**TASK:** Scan the records below for the line containing "Instruction: Click the First Name input field" and the line containing "Task: Click the ADO Den Haag club crest". Copy both, plus every line between, exactly.

**PROVIDED INFORMATION:**

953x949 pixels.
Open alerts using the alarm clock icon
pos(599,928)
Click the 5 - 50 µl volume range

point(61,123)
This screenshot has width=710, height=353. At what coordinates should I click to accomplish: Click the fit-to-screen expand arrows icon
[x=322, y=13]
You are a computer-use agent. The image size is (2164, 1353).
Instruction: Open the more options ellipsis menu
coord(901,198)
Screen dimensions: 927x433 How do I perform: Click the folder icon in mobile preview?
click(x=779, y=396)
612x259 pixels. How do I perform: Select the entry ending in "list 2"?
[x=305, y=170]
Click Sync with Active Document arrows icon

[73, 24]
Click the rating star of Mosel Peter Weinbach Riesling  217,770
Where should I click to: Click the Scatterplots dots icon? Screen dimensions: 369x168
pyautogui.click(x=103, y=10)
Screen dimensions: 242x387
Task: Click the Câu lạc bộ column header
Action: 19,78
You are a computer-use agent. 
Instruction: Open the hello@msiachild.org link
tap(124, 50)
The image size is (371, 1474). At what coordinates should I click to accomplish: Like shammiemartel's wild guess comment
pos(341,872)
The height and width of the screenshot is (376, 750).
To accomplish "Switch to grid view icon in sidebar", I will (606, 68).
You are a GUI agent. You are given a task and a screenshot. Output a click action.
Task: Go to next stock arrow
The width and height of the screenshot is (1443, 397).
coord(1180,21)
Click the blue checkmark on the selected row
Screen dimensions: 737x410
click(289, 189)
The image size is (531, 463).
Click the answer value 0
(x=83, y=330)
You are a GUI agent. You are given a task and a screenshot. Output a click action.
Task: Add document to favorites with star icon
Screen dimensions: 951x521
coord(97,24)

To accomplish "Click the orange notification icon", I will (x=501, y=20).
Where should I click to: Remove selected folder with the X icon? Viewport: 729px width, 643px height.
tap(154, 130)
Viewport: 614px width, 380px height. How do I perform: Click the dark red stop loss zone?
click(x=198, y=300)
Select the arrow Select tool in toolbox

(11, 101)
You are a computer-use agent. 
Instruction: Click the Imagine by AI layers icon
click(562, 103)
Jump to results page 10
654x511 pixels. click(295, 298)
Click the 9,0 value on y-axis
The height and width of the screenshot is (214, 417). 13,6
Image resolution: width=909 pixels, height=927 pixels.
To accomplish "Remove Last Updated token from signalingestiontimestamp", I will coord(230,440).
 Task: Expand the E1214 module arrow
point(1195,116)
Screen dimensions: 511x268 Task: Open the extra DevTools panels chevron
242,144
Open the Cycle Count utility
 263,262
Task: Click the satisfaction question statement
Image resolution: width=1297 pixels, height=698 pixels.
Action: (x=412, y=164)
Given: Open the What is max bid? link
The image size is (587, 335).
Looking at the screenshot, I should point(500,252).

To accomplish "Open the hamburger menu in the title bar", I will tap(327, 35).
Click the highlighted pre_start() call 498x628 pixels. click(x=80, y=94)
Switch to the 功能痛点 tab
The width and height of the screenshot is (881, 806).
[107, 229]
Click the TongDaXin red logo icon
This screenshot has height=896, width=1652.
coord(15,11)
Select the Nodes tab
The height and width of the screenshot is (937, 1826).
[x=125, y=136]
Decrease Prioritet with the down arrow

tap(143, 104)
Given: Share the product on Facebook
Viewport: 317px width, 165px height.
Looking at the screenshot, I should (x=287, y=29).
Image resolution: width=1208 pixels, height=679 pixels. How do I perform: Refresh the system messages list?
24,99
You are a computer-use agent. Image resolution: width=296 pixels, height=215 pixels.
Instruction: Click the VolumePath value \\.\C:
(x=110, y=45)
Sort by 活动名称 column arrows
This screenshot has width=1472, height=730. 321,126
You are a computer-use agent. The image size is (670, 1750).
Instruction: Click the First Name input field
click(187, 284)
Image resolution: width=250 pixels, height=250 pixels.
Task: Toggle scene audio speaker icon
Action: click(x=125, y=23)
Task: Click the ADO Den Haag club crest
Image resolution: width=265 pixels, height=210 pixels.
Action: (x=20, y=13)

**SOLUTION FOR THIS PROBLEM:**
Instruction: Click the First Name input field
click(187, 284)
Image resolution: width=250 pixels, height=250 pixels.
Task: Toggle scene audio speaker icon
Action: click(x=125, y=23)
Task: Click the ADO Den Haag club crest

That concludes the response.